Max_Stack_Size : constant := 1024;
type Element_Count is new Integer range 0 .. Max_Stack_Size;
subtype Stack_Index is Element_Count range 1 .. Max_Stack_Size;
type Machine_Stack is array (Stack_Index) of Bounded_Value;

type Machine is record
   Status : Machine_Status := Ok;
   Stack  : Machine_Stack;
   Top    : Element_Count := 0;
end record;

Floating point simplifications

Value is separated from Bounded_Value for later checking to ensure that calculations don't exceed bounds. Value here ensures the full range of Bounded_Value multiplication can be captured, without truly exceeding the bounds of the underlying 64-bit floating point type. This was a simplification for the floating point calculations since I could only prove the upper bound of A + B within bounds using the conditions A <= Max - B and B <= Max - A. I would think the other side would be A + B >= Min, which would be checkable as A >= Min - B and B >= Min - A but I wasn't able to get the provers to agree.
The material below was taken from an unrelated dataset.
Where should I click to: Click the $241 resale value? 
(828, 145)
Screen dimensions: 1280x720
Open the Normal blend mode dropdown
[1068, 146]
There are also issues with how operation results are verified since those don't take into account relative differences between the two values. Cases are missed, such as when a smaller floating point value is added to a much larger one and the mantissa range of the larger value doesn't cover the smaller value so no change is observed.

The checks as implemented in this calculator ensure stack values stay within the Bounded_Value range and prevents infinities and NaNs.

Using enough provers, and iterating faster

A human would look at this code and probably immediately say that the assert should pass:

Self.Stack (Self.Top) := Element;
pragma Assert (Self.Stack (Self.Top) = Element);

SPARK shields you from the provers, but the simple command line alr gnatprove doesn't bring all provers to bear. While the prover will keep trying until the timeout, it fails since only one is run by default, with a very short timeout.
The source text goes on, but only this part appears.